Time & Attendance
By Andie Burjek
Apr. 26, 2018
Behavior change isn’t easy — not for the employer attempting to change its employees’ bad habits or for the employee seeking to reinvent themselves. But research is looking into scientifically proven ways to motivate behavior change effectively.
Studies have discovered varying methods of how to motivate behavior change. The field of behavioral economics is fairly new, and just this past year University of Chicago professor Richard Thaler got the Nobel Memorial Prize in Economic Studies for his work in behavioral economics, which “combines insights from psychology, judgment, decision-making and economics to generate a more accurate understanding of human behavior.”
The Orlando-based Human Performance Institute was founded in 1991 and acquired by Johnson & Johnson in 2008. Johnson & Johnson announced earlier this year that it is investing $18 million in a new research and training facility that will double as HPI’s global headquarters. Construction is scheduled to be completed by the end of 2018, according to an HPI press release.
The expansion is significant in that it will double the facility’s capability to do research on well-being and behavior change and allow the facility to bring more programs to market, according to Lowinn Kibbey, global head of Johnson & Johnson HPI.
Much of HPI’s research focuses on engaging employees in the four dimensions of energy, Kibbey said. There’s physical, or the quantity of energy they have; mental, the focus of that energy; emotional, the quality of the energy; and spiritual, how much that energy is grounded in purpose and meaning.
“If you show up physically, mentally, emotionally, aligned to your purpose and focused on what matters most, it benefits you as a human being, at home or at work,” Kibbey said.
Employee well-being is a growing trend in the workplace, but not every company sees positive results in its employee population, he added. Organizations typically offer more nutritious food in the cafeteria or education on improving some aspect of employee health, like how to sleep better. But there must be more, Kibbey said.
These programs aren’t wrong, Kibbey said, “but if [companies] think that’s going to change behavior on its own, they’ll find they’ll get a fairly low ROI on that.”
Knowledge is an enabler of behavior change but not a motivator, he added. Based on HPI research, this type of change must start with a deep, personal, intrinsic motivator. A company cannot educate behavior change.
“Behavior change has become a bit of a buzzword, but everyone knows, even those who are optimistic, that it’s not easy,” Kibbey said.
One factor that does motivate change is purpose, a component of the spiritual dimension of energy that employees need to be engaged. Kibbey suggests that employers have some sort of structured program in place so that employees can understand their purpose. HPI hosts one-day-long Resilience course and 2 ½-day Performance course. These courses are structured and facilitated so that employees can think about their purpose and discuss it with other people, including trained coaches.
A structured, formal program is ideal, he said, because some people find that thinking about their purpose is daunting and they could benefit from an experience where there’s time and facilitation to move through that process of self-reflection.

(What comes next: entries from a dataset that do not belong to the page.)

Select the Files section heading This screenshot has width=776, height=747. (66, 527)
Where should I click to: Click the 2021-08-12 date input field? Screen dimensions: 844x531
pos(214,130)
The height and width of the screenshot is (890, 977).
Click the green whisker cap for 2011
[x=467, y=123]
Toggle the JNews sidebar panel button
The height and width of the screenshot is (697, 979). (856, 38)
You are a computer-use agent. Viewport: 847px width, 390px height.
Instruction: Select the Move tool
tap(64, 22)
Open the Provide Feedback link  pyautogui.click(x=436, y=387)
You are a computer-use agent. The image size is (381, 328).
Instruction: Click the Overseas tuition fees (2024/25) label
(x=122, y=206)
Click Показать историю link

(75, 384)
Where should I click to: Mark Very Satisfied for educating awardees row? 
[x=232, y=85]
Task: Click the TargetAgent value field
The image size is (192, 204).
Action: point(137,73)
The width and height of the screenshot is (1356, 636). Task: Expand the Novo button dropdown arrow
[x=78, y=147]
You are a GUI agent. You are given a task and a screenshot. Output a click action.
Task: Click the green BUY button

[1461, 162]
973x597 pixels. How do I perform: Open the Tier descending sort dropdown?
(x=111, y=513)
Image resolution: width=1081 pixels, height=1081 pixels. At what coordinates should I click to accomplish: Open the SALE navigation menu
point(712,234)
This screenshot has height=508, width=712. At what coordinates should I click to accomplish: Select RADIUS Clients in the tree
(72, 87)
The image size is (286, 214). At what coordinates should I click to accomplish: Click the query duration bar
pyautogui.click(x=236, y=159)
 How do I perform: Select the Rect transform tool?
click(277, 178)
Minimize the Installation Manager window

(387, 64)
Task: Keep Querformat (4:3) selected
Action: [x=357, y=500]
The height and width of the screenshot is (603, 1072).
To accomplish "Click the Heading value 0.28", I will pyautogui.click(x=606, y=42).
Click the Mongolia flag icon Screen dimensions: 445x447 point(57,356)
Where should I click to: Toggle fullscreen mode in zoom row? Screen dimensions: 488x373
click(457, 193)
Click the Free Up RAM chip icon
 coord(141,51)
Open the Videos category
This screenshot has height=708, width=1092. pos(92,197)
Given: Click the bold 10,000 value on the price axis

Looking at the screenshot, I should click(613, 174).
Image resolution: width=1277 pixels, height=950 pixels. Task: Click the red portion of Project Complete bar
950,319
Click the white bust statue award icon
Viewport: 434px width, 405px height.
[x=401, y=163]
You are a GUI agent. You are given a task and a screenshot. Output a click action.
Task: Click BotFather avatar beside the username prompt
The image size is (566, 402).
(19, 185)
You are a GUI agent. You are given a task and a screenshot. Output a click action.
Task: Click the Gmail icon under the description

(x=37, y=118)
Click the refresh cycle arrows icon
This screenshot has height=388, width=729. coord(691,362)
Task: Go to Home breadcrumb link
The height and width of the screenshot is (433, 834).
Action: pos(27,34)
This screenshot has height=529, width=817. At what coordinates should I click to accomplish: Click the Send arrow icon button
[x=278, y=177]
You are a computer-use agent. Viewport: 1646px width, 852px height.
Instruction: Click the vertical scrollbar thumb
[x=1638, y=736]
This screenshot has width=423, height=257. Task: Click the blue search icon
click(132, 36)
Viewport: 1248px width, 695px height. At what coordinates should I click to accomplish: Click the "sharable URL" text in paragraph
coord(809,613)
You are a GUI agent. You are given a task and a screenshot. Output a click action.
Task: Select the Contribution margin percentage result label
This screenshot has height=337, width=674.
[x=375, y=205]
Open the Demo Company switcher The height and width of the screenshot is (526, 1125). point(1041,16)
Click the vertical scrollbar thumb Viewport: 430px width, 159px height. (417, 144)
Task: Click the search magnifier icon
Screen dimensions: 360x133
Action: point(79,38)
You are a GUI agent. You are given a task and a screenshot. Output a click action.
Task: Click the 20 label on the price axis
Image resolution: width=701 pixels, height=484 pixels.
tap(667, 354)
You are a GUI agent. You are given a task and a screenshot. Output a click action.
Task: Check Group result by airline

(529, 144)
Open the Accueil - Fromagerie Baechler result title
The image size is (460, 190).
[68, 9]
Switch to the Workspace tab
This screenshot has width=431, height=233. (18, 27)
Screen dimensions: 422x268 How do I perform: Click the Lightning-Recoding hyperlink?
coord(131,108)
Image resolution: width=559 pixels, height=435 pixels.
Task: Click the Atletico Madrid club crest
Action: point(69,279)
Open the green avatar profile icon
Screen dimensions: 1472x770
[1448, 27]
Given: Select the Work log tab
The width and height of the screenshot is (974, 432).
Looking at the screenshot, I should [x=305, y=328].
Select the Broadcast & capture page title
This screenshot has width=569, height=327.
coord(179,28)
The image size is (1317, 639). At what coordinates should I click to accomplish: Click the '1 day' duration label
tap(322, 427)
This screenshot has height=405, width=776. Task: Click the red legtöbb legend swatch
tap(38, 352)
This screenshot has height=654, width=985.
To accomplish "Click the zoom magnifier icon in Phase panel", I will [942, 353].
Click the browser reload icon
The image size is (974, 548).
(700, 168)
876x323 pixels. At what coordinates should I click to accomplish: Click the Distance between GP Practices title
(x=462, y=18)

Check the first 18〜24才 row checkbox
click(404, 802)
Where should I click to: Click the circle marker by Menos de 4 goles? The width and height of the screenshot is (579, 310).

HPI’s Resilience and Performance courses are offered to both Johnson & Johnson employees and other organizations, and they range from $650 to $5,700 in cost depending on program length and location. While some companies have covered part or all of the cost as part of its wellness program, Kibbey said, individuals may also pay for their own participation.
Not all organizations need to invest in a formal program for something like this, of course. For employers who are interested in running a similar program on their own, what’s important is that they give employees the space and time to do so, Kibbey said. Someone can facilitate a group conversation in which employees can converse with each other about what gives them a sense of purpose.
The institute’s research has found some interesting findings on behavior change involving purpose, he added. Internal goals like “I want to be happy” aren’t sustainable motivators long term but achievement-based goals like “I want to win Wimbledon this year” can be sustainable, although not necessarily attainable.
“What companies can do as they focus on employee well-being is concentrate on giving their employees time and space to understand what is meaningful in their lives personally,” Kibbey said.